In practice, the BNA’s catalogue of requirements would often mean that considerably more data would have to be stored for the “§7a documentation data set” than for the actual customer data set itself. This is because a company acting in compliance with data protection will typically process, for example, information on the customer and information on the external parties involved (i.e. sales partners) in separate systems in order to ensure that such data can only be accessed by individual employees with a need-to-know.
However, it is also not a solution to simply enrich the company’s end customer management system (CRM) with (somehow) telemarketing-relevant data. Firstly, because the CRM will contain data (e.g. on orders) that are none of the BNA’s business. Secondly, because in the BNA’s view the increased requirements of Art. 72 of the CDR 2017/565/EU for investment firms (sic!) should apply accordingly to the storage of the data record (Consultation Paper para.74). Hence, a (separate) audit-proof system is required to which the BNA can be granted access at any time without intermediate steps such as redactions or pseudonymisations.

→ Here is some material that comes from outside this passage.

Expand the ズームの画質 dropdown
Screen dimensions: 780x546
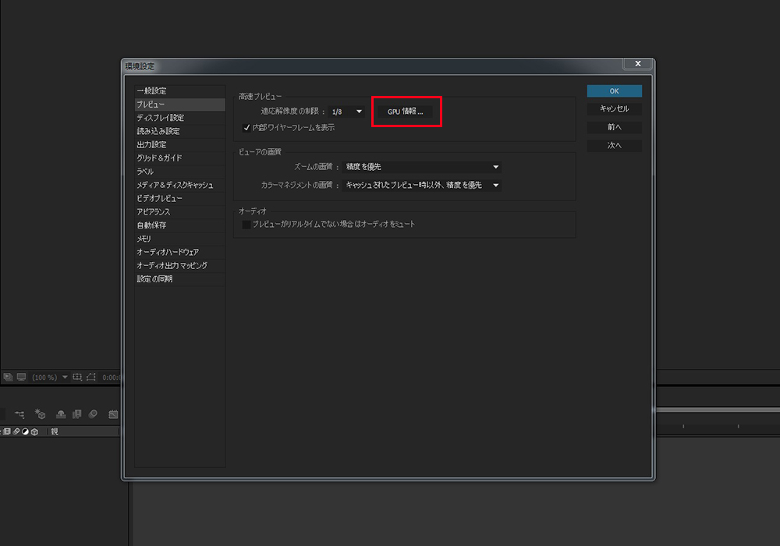pyautogui.click(x=420, y=167)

On the other hand, this system must in turn be permeable in the sense that it responds to constantly updated information about when the customer was last called. This is because the time limit of Section 7a (2) UWG does not expire uniformly (e.g. at the end of each year), but rather depending on when the last call was made. The BNA does not explain how all these requirements are to be fulfilled at the same time without extensive double data storage.

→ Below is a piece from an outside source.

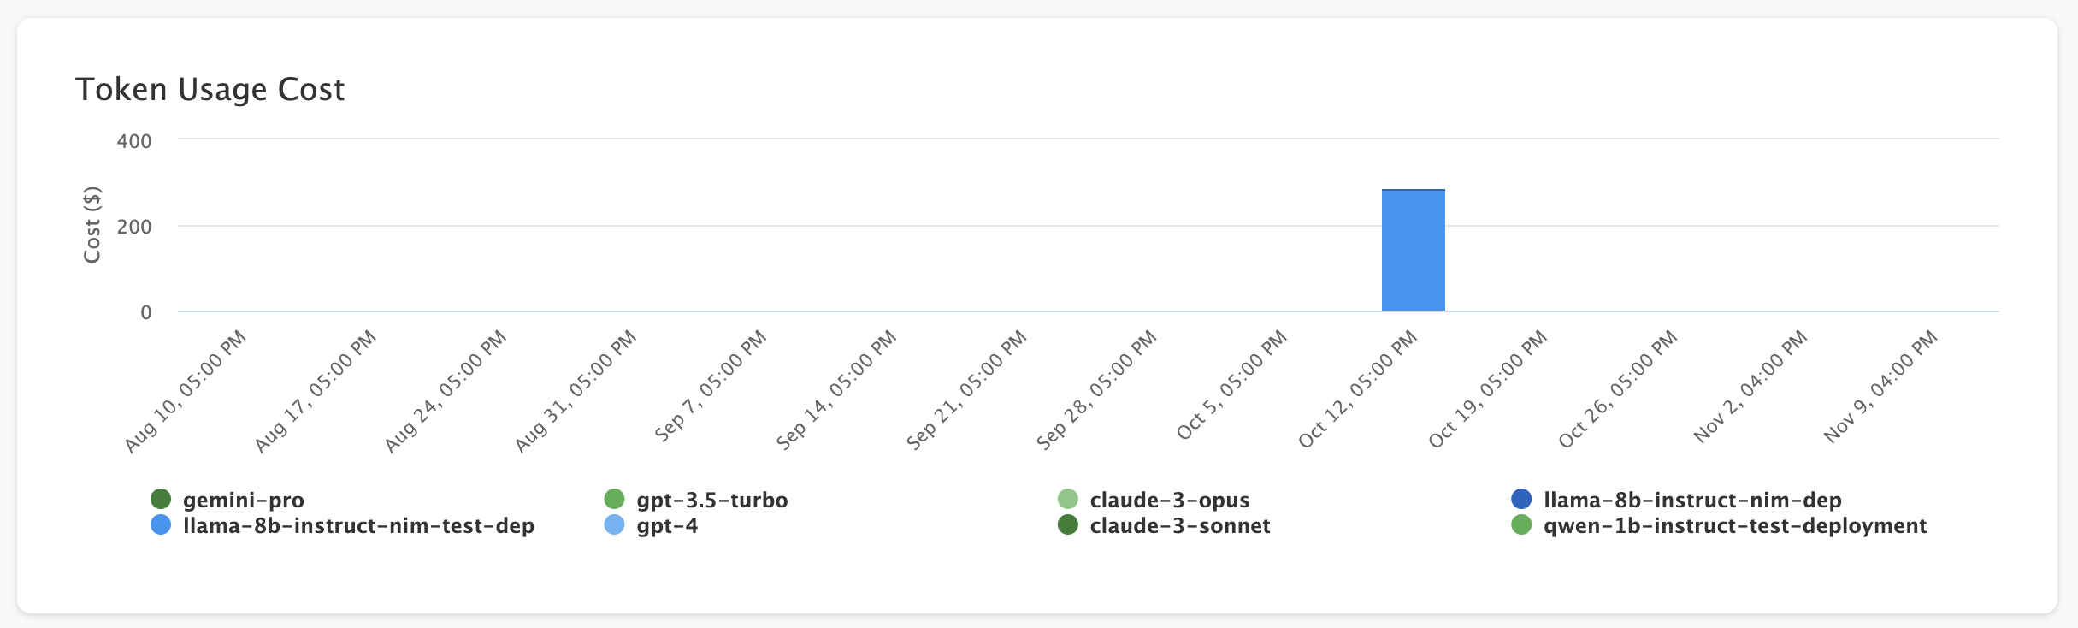Click the Token Usage Cost chart title
2078x628 pixels.
[210, 89]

And what do the data protection authorities have to say about it?
Whether this extensive interpretation of Section 7a UWG – and thus, in a mirror image, the considerable restriction of the right of the data subject to have his data deleted (Article 17 (3) (b) GDPR) – is really in the interest of the consumers concerned, as the BNA believes (Consultation Paper, para. 80), may be doubted. The five-year retention period is explained less by the actual requirements of clarifying the facts in the case of (indeed, regularly timely) consumer complaints about a call than by BNA’s chronic staff shortage, which makes it impossible for it to investigate such individual complaints in a timely manner.
However, it is also noteworthy that the BNA, despite its extensive interpretation, does not say a word about the particularly practice-relevant borderline cases in which a call may constitute advertising from the perspective of the person concerned, but the company intends to fulfil its pre-contractual or contractual information obligations with the call, for example. For such cases, one will in future have to assume a legitimate interest of the company to retain the information that may be necessary for legal defense against the BNA also for five years after the last call.
It will be interesting to see whether and how the data protection authorities will position themselves on the BNA consultation paper.
In any case, companies are advised not to underestimate the technical effort required to comply with the documentation and retention obligations of Section 7a UWG. Existing contracts with marketing and call-center service providers as well as address traders should also be reviewed to ensure that they are obliged to provide the client with all information required for documentation and retention.